В 90-е глагол «ехать» превратился в паническое «валить». Уехали все, кто хотел. В начале нулевых некоторые из них, подобно автору этих строк, вернулись, привлеченные новыми возможностями, динамикой, шансом на самореализацию. Но сегодня маятник снова резко качнулся в сторону отъезда. Причем если в 90-е отъезд часто был бегством людей из разных социальных слоев — ехали на любую работу за любые деньги, от сбора клубники в Испании до преподавания русского в Бразилии, — то сегодня эмиграция превращается в продуманное стратегическое действие. Едут люди состоявшиеся, люди с целями и средствами, едет тот самый инновационный, модернизационный и креативный класс, которого тщетно взыскуют наши власти и который не удержать никакими Стрелками и Сколковым. Нынешняя эмиграция из России становится пугающе качественной. В моем окружении уезжают лучшие студенты и выпускники (те, что послабее, идут на теплые места в «Газпром» и госструктуры), друзья-бизнесмены отправляют детей в школы Англии и Швейцарии и сами понемногу выводят бизнес в том же направлении. Как выразился Тиньков в своем блоге, «бизнес сидит на чемоданах». Пока я пишу эти строки, на сайте Финам FM идет опрос на тему «хотели бы вы уехать из России». Более 60 процентов говорят, что уже эмигрировали или уедут при первой возможности, еще 12 процентов отправили бы туда детей, и только 24 процента считают, что «здесь мой дом». Эмиграция овладевает умами и снова становится национальной идеей. Это диагноз сегодняшней России и приговор нынешней власти.

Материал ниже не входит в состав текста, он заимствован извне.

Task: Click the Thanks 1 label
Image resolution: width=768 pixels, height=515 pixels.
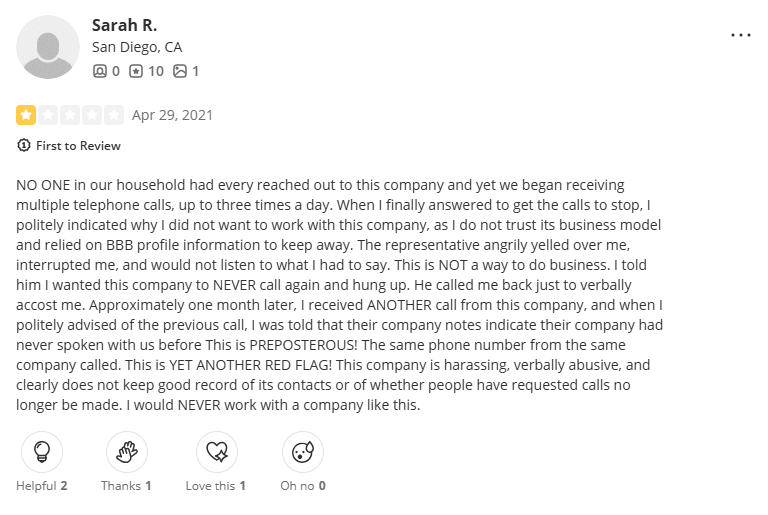Action: click(127, 486)
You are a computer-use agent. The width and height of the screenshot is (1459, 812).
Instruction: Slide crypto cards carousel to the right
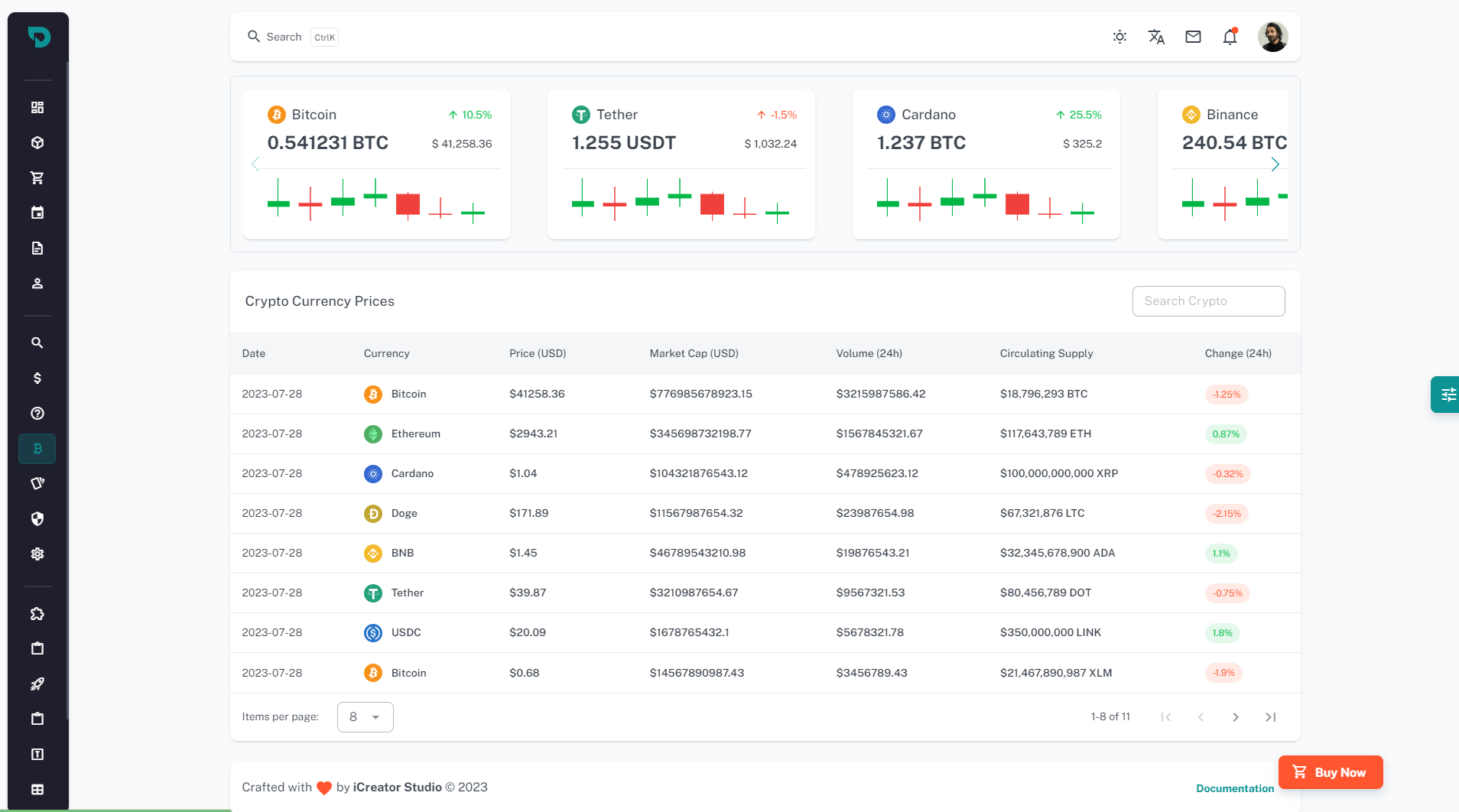(1275, 164)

Впрочем, власть сама у нас эмигрантская. Причем это не бывшие эмигранты, вроде балтийских президентов Вайры Вике-Фрейберги, Тоомаса Ильвеса или Валдаса Адамкуса, вернувшихся с Запада на историческую родину. Наши сегодняшние правители — это будущие эмигранты на манер Лужкова, люди с мироощущением временщиков, для которых Россия — зона свободной охоты, пространство для извлечения ренты. Все, что нужно сказать про нашу элиту, гениально сформулировал Збигнев Бжезинский: «Если пятьсот миллиардов долларов российской элиты хранится в американских банках, то вы определитесь, чья это элита, наша или ваша». И в этом смысле не так далеки от истины оказались наши патриоты с их гневными филиппиками по поводу «вашингтонского обкома»: какая разница, вашингтонский обком или цюрихский Минфин, главное, что деньги, дома, дети и само будущее элиты экстерриториальны и не связаны с Россией.
Получается замкнутый круг. Наверху воруют, чтобы уехать. Средний класс уезжает, чтобы не участвовать и не видеть этого воровства — в последнее время люди все чаще мотивируют отъезд моральной деградацией общества и стыдом за свою страну. Но если уедут все, то — по старому еврейскому анекдоту — «кто же останется в лавке»?
Очень не хочется отвечать горькой розановской цитатой из «Апокалипсиса нашего времени»: «Остался подлый народ». Потому что идея о «подлом народе» — сугубо эмигрантская, проекция сознания русского образованного класса, который вот уже триста лет воюет на два фронта — либо с государст-вом, либо с собственным народом, а чаще с ними обоими. И эмиграция — это признание собственного поражения в этой неравной борьбе. Я пока сдаваться не готов. Лавку закрывать еще рано.